Sam looked up. “You joking?”

“I’m not. I mean it is comedic, a bit, but he’s serious about that. About men being—being in love. Men who are meant for one another.”

Sam looked down at the trinket he was whittling for a bit, fidgeting with it rather than carving, and when he raised his head again he was crying.

“Sam-dear?” said Frodo, setting aside Aristophanes and half rising from his chair.

Sam sniffled and wiped his eyes with the back of his wrist.

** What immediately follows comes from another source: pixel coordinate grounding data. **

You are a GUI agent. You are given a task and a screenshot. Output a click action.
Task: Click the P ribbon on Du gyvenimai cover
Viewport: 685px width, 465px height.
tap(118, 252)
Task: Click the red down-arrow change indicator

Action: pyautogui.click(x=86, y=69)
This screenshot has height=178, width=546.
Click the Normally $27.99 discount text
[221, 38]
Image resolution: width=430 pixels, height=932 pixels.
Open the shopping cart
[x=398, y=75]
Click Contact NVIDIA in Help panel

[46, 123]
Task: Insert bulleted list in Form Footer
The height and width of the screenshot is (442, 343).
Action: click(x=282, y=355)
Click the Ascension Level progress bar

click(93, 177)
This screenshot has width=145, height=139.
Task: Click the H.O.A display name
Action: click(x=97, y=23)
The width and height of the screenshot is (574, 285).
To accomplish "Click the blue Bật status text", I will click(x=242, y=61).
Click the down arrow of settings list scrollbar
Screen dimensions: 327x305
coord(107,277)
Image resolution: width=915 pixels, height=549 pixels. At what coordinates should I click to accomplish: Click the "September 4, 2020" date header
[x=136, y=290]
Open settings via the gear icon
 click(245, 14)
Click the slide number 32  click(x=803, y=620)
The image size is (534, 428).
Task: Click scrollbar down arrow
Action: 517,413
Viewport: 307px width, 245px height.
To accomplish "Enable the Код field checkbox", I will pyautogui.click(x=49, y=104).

“No, no, I’m alright. I just think it’s good someone wrote that. And I’m glad you read it, and I’m glad you could tell it to me.”

 

1919

That night was the second night in a row that Sam slept in Frodo’s bed. Frodo, pretending to sleep, was worried. Sam was ordinarily very diligent about a fair rotation. Diligent to the point of occasional awkwardness. But that night, Sam slipped into Frodo’s bed after he’d already slept for the length of one miserable nightmare and woken again.

“I’ve asked you to do so much for me,” Sam said, his breath lifting the hair on Frodo’s sweating forehead. “It doesn’t hardly make sense, what all you’ve let me make you do.”

Frodo kept his eyes shut and his breathing steady. Sam knew him inside and out; it was Sam, after all, who’d held him down in the shell-hole and pressed a field dressing to his shoulder, who had seen the sour seething mess beneath the skin and beside his heart—he must have had some sense that Frodo was awake.

“And if there was a way I could do more for you and ask you to do less for me and keep it all together and moving as it ought—well. But I’ve thought on it and I don’t know what I can do.” Sam clutched at him with warm, shaking hands. That wasn’t right. Sam oughtn’t shake.

“I’m sorry, Frodo, and I’m afraid, and I hate to be happy when you aren’t. I make myself sick sometimes.”

Frodo, unable to stand any more, surged upwards from his sweat-soaked tangle of sheet and nightshirt and Sam’s arms.

“Stop it, stop! It’s not you, Sam, it’s never you.”

He turned over to look Sam in the face. Sam’s eyes were sad in the moonlight, and Frodo surged forward to kiss him, his mouth and cheeks and eyelashes and brow, so Sam might stop making such a terrible face.

“Sometimes I think you’re the only perfect thing that’s ever happened to me, and I’ve never earned anything less than all the good you’ve done me,” said Frodo.

“Hush,” said Sam, kissing the tip of Frodo’s ear. “It can’t be about earning, buying and selling and deserving and all that.”

“I used to be so happy. I don’t know what happened to me. I used to be happy with you, and for you, and I do so want to be again.”

Sam slid a calming hand over Frodo’s shoulder, tucking him once more under the sheets. “You will be, I think. I hope. But even if you aren’t, I’ll be here, and Rosie and Elanor and this house around you. We can all do good to each other, I suppose.”

And Frodo was tired, so he went to sleep with the cool night air on his neck and Sam’s mouth on his forehead.

 

Notes:

you might be tempted to ask questions like "what's going on here" or "so is sauron like, kaiser wilhelm or something" and to that i answer: it's the vibes! it's the naive but lovely pastoral innocence forever destroyed by impossible violence! it's the inherent homoeroticism of spring! also if pressed i would say that sauron is the friends we made along the way/the devastation of the imperial war machine. that's literally the least comprehensible sentence i've ever typed but i'm rolling with it!